Citations (footnotes and endnotes) do more than show the location of quoted material and ideas borrowed from others, although such citations are essential. Citations are really part of the argument, and they can be used to give the reader a sense of the depth and breadth of an author's knowledge and research. Used properly, citations can buttress as author's authority in the eyes of the reader. They can also help authors write concisely without appearing superficial, since the citations can be used to note additional examples or the location of material that might be of interest to a reader but is not really crucial to the argument of the author. Discussions of method are often difficult to integrate into a historical narrative, and they can frequently be relegated to the notes. What follows are examples of the way in which one can use citations to

1. INTRODUCE THE READER TO THE LITERATURE: Note the way in which the citation includes references to sources other than those mentioned in the text, using a "For other examples see" construction.

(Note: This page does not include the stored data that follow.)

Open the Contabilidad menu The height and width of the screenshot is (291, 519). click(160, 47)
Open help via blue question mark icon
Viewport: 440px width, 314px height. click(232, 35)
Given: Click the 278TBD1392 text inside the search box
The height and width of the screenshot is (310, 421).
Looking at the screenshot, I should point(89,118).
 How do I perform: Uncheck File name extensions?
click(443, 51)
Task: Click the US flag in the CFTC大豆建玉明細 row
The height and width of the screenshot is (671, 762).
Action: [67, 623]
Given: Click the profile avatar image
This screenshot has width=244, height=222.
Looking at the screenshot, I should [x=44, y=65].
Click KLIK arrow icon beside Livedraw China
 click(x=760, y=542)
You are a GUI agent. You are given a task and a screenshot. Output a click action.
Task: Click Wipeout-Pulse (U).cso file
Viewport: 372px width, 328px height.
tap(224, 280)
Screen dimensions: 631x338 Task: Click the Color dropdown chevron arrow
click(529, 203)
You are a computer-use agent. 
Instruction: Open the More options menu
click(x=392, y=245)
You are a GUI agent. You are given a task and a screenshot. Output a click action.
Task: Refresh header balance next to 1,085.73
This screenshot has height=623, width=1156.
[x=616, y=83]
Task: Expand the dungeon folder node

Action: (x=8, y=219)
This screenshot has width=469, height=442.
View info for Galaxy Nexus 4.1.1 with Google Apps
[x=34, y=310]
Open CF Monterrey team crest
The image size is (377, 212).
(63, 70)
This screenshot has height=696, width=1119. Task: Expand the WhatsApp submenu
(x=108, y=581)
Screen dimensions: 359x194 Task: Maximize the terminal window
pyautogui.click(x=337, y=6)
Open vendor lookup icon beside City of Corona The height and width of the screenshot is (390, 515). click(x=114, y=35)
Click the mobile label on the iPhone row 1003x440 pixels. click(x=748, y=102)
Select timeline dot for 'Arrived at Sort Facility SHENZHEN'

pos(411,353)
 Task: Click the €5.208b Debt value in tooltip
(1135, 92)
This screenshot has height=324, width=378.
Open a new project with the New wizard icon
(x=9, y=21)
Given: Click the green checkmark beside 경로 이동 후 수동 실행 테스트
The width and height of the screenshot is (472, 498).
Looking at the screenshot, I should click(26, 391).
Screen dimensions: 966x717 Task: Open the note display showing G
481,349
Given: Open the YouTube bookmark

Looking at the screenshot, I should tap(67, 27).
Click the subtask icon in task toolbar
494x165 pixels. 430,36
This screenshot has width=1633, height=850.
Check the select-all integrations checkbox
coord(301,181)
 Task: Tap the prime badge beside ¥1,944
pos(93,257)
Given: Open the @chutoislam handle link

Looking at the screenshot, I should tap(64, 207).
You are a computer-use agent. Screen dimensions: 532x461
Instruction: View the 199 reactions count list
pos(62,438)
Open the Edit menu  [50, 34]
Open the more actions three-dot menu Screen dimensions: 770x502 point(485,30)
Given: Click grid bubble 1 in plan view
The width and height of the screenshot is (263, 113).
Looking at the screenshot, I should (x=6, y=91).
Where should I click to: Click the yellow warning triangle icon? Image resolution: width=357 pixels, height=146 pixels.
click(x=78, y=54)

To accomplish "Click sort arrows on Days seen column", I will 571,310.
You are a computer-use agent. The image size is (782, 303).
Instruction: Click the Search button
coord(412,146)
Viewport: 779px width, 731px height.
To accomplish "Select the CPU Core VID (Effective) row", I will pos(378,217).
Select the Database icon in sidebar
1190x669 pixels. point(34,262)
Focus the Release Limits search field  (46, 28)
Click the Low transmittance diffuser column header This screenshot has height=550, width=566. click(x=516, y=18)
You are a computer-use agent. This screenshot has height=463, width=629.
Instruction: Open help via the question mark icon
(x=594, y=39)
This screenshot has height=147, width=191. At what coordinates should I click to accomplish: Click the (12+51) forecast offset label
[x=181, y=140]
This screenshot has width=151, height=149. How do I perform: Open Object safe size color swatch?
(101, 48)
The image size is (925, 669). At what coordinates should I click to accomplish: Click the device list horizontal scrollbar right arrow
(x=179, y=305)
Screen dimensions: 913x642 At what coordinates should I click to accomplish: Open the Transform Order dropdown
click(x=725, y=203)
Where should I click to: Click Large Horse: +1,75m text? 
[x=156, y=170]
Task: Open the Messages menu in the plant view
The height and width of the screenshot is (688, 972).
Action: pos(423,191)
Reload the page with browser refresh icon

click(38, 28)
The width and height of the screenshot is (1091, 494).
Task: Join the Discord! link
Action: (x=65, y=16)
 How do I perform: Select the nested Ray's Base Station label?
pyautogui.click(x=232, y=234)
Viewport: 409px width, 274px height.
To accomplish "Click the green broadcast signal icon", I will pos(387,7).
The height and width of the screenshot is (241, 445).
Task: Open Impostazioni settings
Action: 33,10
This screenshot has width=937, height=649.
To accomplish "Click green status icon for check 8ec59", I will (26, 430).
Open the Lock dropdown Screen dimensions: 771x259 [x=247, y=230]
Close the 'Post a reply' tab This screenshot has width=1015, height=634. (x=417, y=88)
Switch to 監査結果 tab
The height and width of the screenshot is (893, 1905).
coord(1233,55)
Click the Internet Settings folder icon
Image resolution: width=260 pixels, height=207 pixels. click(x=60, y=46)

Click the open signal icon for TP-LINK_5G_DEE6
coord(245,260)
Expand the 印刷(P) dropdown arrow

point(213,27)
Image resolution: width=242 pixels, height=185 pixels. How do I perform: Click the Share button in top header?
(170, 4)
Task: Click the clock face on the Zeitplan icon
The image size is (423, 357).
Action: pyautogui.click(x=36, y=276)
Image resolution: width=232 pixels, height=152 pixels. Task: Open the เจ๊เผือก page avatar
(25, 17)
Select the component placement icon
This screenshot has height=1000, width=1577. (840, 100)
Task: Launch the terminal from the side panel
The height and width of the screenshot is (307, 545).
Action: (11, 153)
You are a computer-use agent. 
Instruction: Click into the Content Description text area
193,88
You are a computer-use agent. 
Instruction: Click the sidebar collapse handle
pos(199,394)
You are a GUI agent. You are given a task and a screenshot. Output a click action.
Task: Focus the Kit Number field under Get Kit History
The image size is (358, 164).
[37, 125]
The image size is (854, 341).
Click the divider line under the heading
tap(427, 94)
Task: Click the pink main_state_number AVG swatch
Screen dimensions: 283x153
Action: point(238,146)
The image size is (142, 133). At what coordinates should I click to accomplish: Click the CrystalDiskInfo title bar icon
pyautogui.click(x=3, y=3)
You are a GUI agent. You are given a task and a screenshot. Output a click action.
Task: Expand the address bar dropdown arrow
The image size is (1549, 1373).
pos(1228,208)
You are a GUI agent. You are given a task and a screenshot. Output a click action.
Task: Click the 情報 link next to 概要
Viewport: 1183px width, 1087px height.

#. Russell F. Weigley, History of the United States Army (New York, 1967), 265; Robert M. Utley, Frontier Regulars: The United States Army and the Indian, 1866-1891 (New York, 1973), 59; Allan Reed Millett, The Politics of Intervention: The Military Occupation of Cuba, 1906-1909 (Columbus, OH, 1968), 1. For other examples see Barton C. Hacker, "The United States Army as a National Police Force: The Federal Policing of Labor Disputes, 1877-1898," Military Affairs, 33 (April 1969), 256 & 262 in particular; C. Robert Kemble, The Image of the Army Officer in America (Westport, CT, 1973), 97; Heath Twichell, Allen: The Biography of an Army Officer, 1859-1930 (New Brunswick, NJ, 1974), 291n; Jack C. Lane, Armed Progressive: General Leonard Wood (San Rafael, CA, 1978), 148.

2. PROVIDE A SHORT HISTORIOGRAPHICAL COMMENTARY:

#. For examples of army humanitarianism in the Indian Wars, see George Crook, "The Apache Problem," JMSIUS, 7 (1886), 257-69; and Richard Henry Pratt, Battlefield and Classroom: Four Decades with the American Indian, 1867-1904 (New Haven, 1964). Richard N. Ellis has argued that in their dealings with the Indians of North America officers often manifested "humanitarian attitudes," and he characterized commanders such as O.O. Howard, George Crook, and John Pope as "sincere and benevolent men performing a difficult job." See "The Humanitarian Generals," Western Historical Quarterly, 3 (1972), 178. In another article Ellis concluded that such humanitarian attitudes were not limited to general officers. See "The Humanitarian Soldiers," Journal of Arizona History, 10 (1969), 55-62. See also Gilbert C. Fite, "The United States Army and Relief to Pioneer Settlers, 1874-1875," Journal of the West, 6 (1967), 99-107; and James T. King, "George Crook, Indian Fighter and Humanitarian," Arizona and the West, 10 (1968), 333-48. On the army during Reconstruction, see John and LaWanda Cox, "General O.O. Howard and the Misrepresented Bureau," Journal of Southern History, 19 (1953), 427-56; and James E. Sefton, The United Stats Army and Reconstruction, 1865-1877 (Baton Rouge, 1967).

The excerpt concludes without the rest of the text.